◆ **TASK TO COMPLETE**
In the listing, change "scrollbar" to "scroll bar" in the lines from the one containing "Task: Open the help question mark icon" through the end of the listing, inclusive, and give those lines again with nothing else altered. Leave the pictures out.

[WORKING DATA start]

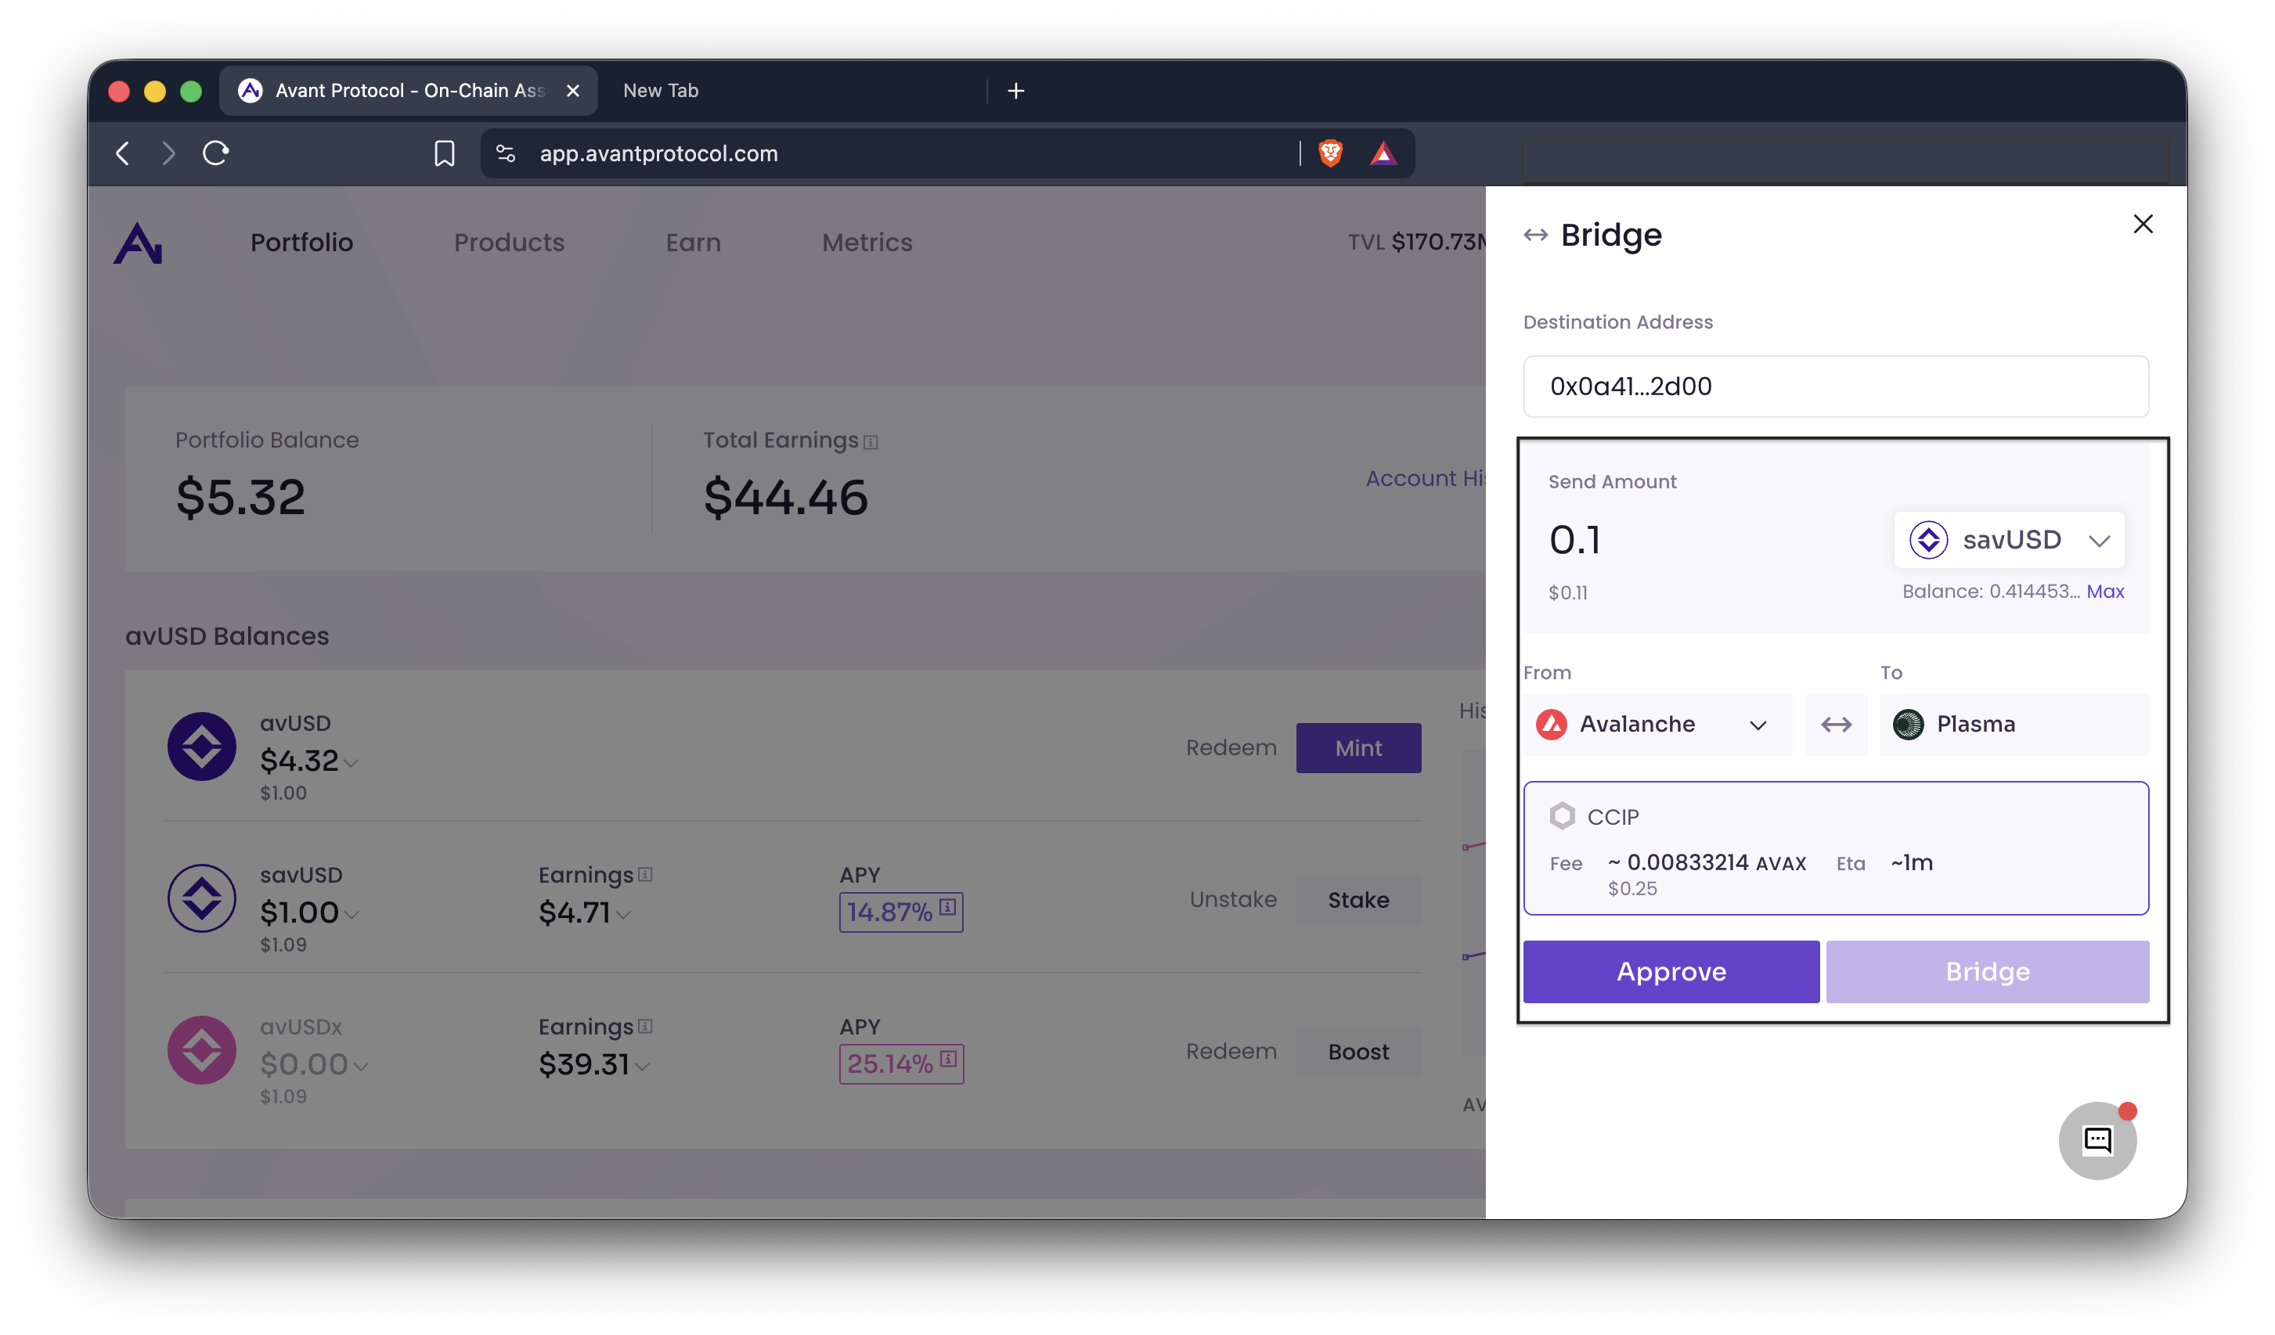
Task: Switch to the New Tab browser tab
Action: (661, 90)
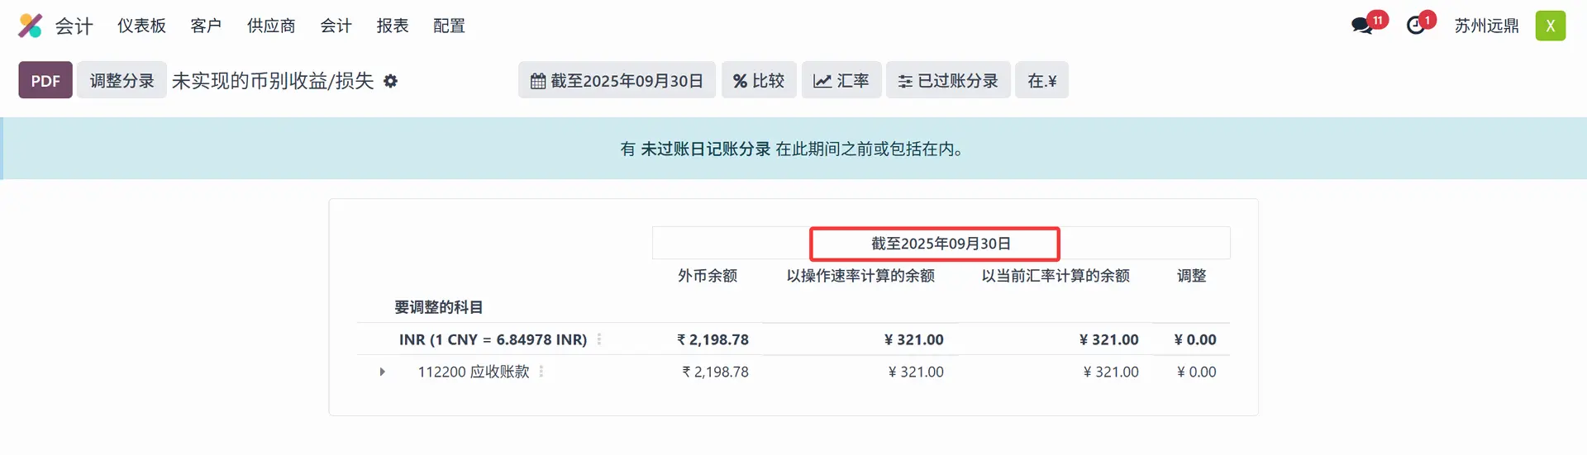Open the activities clock icon
1587x455 pixels.
click(1416, 26)
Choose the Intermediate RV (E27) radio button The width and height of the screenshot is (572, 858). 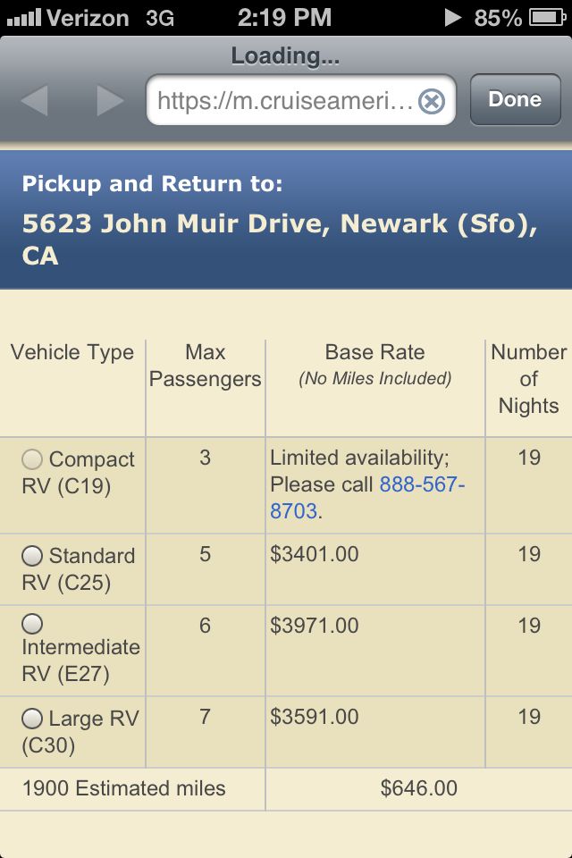[32, 623]
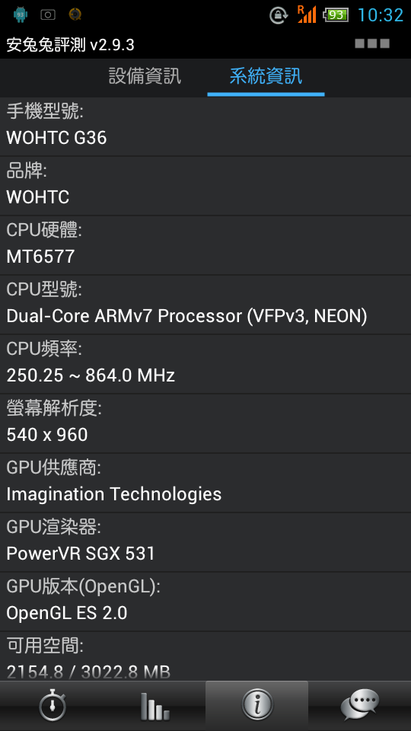
Task: Tap the 螢幕解析度 540 x 960 row
Action: (206, 423)
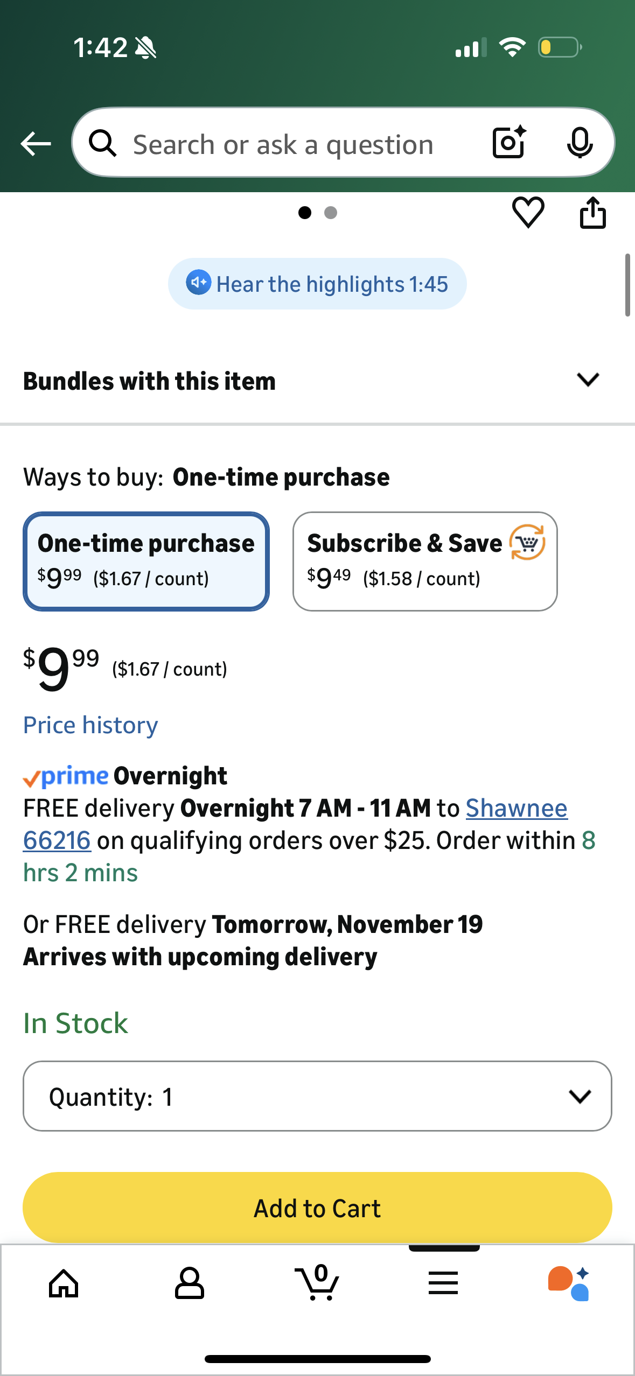The width and height of the screenshot is (635, 1376).
Task: Switch to second image dot
Action: point(331,213)
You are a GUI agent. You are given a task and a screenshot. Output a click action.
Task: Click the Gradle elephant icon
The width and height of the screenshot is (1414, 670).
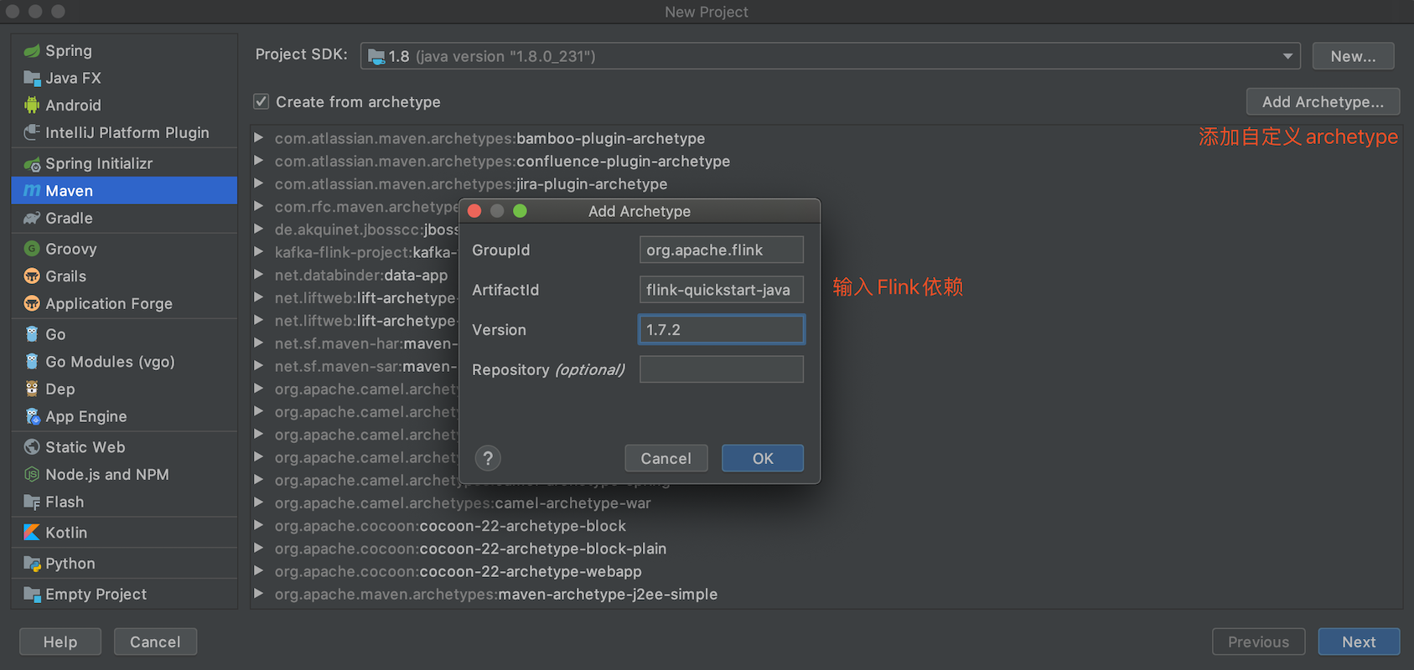pyautogui.click(x=32, y=219)
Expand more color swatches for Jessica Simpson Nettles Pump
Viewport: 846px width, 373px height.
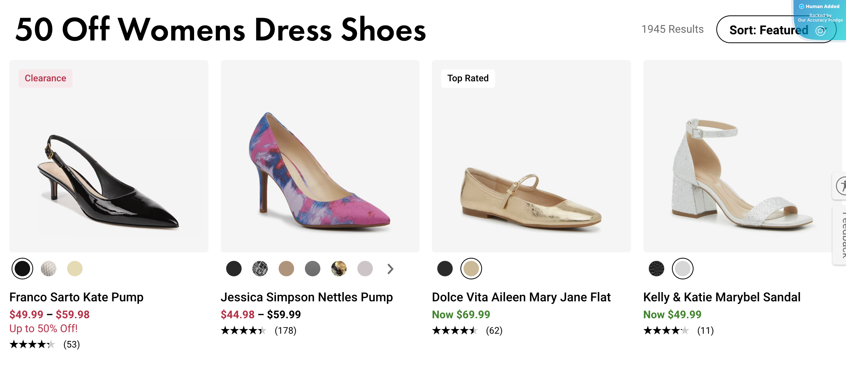pos(390,269)
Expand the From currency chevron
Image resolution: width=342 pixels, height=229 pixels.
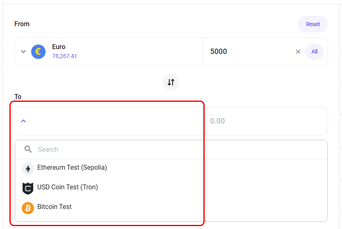pyautogui.click(x=23, y=52)
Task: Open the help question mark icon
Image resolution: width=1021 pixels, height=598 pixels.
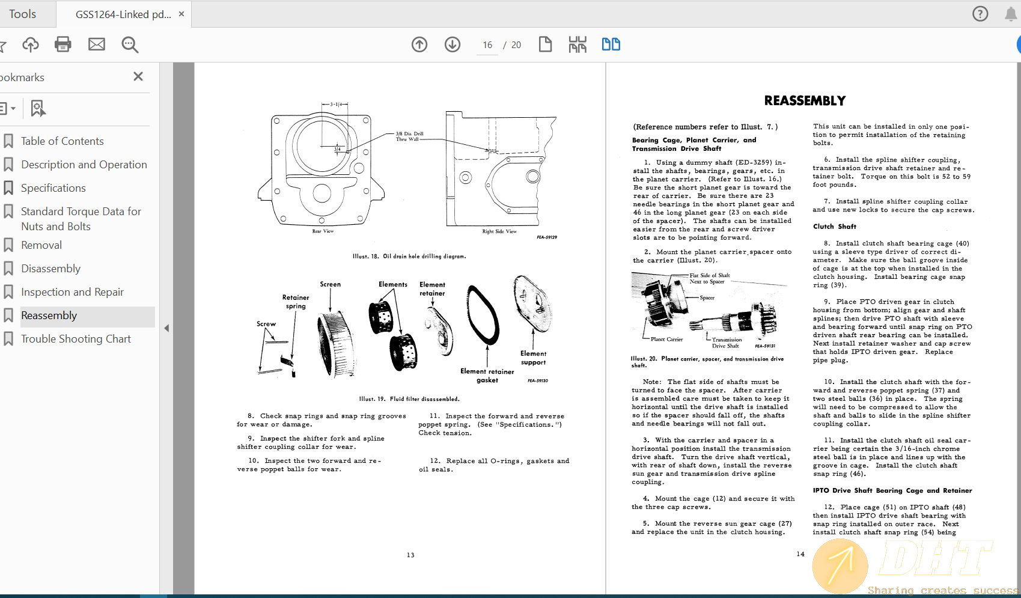Action: click(980, 14)
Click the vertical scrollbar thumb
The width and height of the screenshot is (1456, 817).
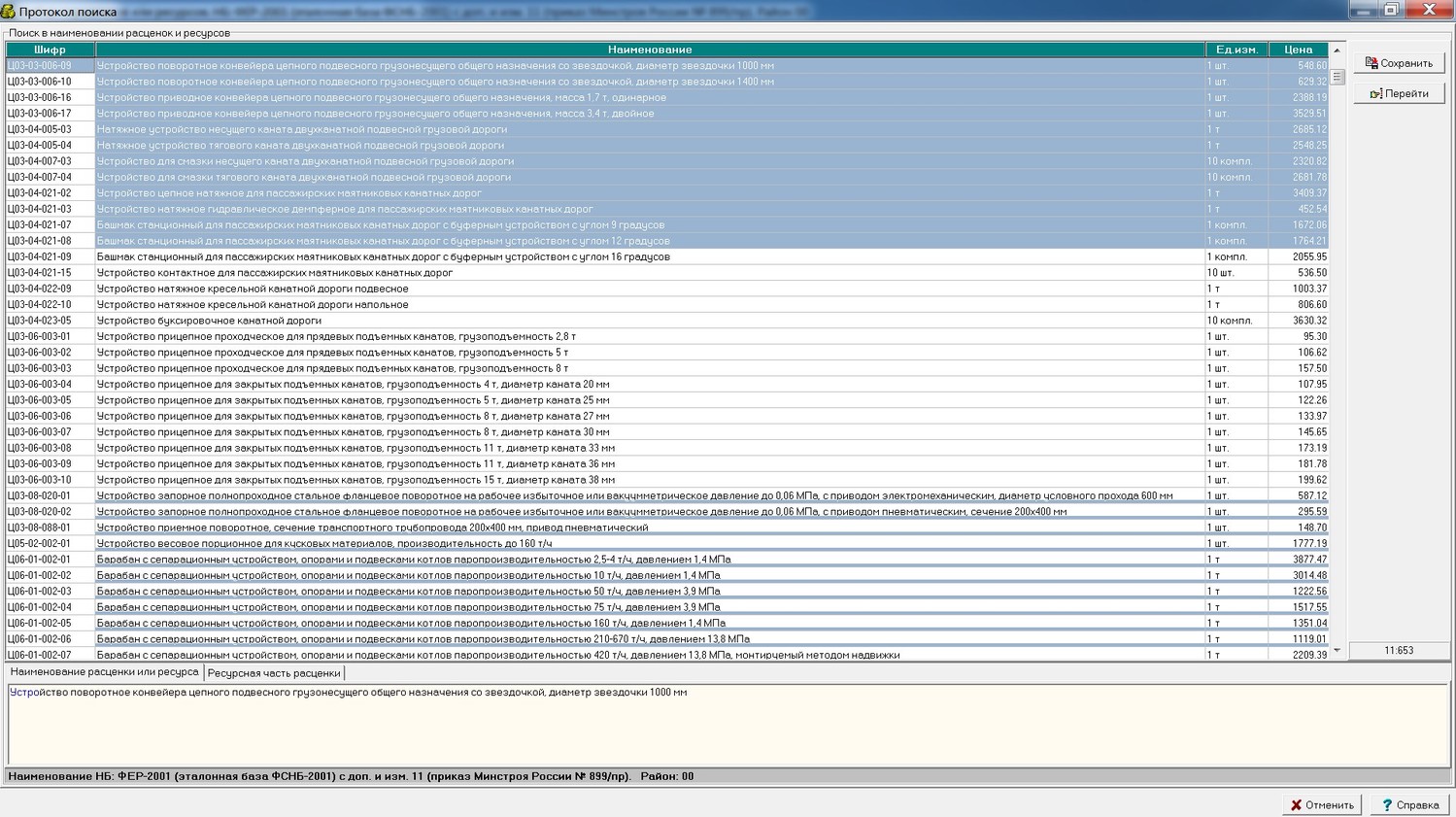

[WORKING DATA end]

◆ **REPLY TO THE TASK**
Task: Open the help question mark icon
Image resolution: width=1021 pixels, height=598 pixels.
Action: click(980, 14)
Click the vertical scroll bar thumb
The width and height of the screenshot is (1456, 817).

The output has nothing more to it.